Before you are allowed to go home, your doctor will perform an ultrasound of your abdomen to determine how well blood is flowing in the portal vein and to make sure that the stent is working appropriately.

The TIPS procedure does not treat the underlying disorders that lead to ascites and bleeding. As a result, doctors do not consider it 100% effectiveness.

Often, those undergoing a TIPS procedure may be on the list for a liver transplant, which can correct the underlying disorder(s).

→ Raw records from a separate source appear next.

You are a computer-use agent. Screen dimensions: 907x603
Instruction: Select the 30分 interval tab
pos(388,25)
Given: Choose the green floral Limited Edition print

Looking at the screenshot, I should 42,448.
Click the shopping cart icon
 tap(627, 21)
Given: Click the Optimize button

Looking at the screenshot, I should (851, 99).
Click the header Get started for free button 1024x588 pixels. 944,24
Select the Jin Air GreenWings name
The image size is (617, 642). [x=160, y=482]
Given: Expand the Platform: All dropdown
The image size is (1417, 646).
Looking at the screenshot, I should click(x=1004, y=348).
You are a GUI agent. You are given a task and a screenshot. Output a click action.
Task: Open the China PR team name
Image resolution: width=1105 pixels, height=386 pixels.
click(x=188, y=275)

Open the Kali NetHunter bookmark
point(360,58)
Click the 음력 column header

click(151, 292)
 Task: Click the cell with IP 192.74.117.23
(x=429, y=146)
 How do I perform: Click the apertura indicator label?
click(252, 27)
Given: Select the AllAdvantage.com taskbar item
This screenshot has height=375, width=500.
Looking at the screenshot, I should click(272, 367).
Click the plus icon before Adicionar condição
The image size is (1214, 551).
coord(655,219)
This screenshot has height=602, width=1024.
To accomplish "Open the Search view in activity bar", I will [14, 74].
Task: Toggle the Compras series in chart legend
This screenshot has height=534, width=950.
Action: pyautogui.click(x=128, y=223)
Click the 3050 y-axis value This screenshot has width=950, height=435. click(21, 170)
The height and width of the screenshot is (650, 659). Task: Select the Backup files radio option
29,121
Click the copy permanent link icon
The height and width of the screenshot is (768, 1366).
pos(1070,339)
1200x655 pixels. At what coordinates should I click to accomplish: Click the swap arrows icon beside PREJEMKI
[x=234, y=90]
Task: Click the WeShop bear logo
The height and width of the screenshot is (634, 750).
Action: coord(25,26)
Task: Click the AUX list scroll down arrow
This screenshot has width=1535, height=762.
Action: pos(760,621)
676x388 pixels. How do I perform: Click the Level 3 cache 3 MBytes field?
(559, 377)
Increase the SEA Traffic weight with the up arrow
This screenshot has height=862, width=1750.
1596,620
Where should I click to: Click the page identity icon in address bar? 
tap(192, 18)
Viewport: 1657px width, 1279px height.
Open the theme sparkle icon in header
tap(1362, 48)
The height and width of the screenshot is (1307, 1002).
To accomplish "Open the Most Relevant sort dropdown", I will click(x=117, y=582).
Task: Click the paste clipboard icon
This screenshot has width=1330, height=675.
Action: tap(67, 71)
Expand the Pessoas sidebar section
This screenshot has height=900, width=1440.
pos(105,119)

The result For people with poor portal hypertension. The survival rates and outlook for people after having a TIPS procedure depend on why they need the TIPS procedure and their general health. People who undergo a TIPS procedure because of ascites usually have better look Of those who have bleeding varicose veins.

Here are some frequently asked questions after the TIPS procedure.

Is there a special diet after the TIPS procedure?

Your doctor may advise you to eat a healthy diet after the TIPS procedure. Examples of interventions include a low-protein diet and a low-sodium diet. Immediately after the procedure, your doctor may recommend eating no more than 20 grams of protein Daily for 3 days to reduce the risk of side effects after surgery.

Will I need a liver transplant after the TIPS procedure?

Over time, a TIPS procedure can reduce liver function. The effect is likely due to Decreased blood flow to the liver. Reasons why you need a TIPS procedure and undergo the TIPS procedure itself may be indications for a liver transplant. However, there are many factors that influence if you need a liver transplant. You should discuss whether you are a candidate given your age and general health.

What is the life expectancy after a liver TIPS procedure?

TIPS can reduce a person’s mortality rate compared to no intervention. Those who do not undergo TIPS procedures but may be candidates with a mortality rate of 40% Compared with those who underwent TIPS procedures, whose mortality ranges between 20% and 35%.

The TIPS procedure can lower portal hypertension without the need for major open surgery. Since the procedure does not correct the underlying issues of liver dysfunction, you may need further treatments to improve your liver health after the procedure. Your doctor should carefully explain the risks and benefits of the procedure to you before undergoing it.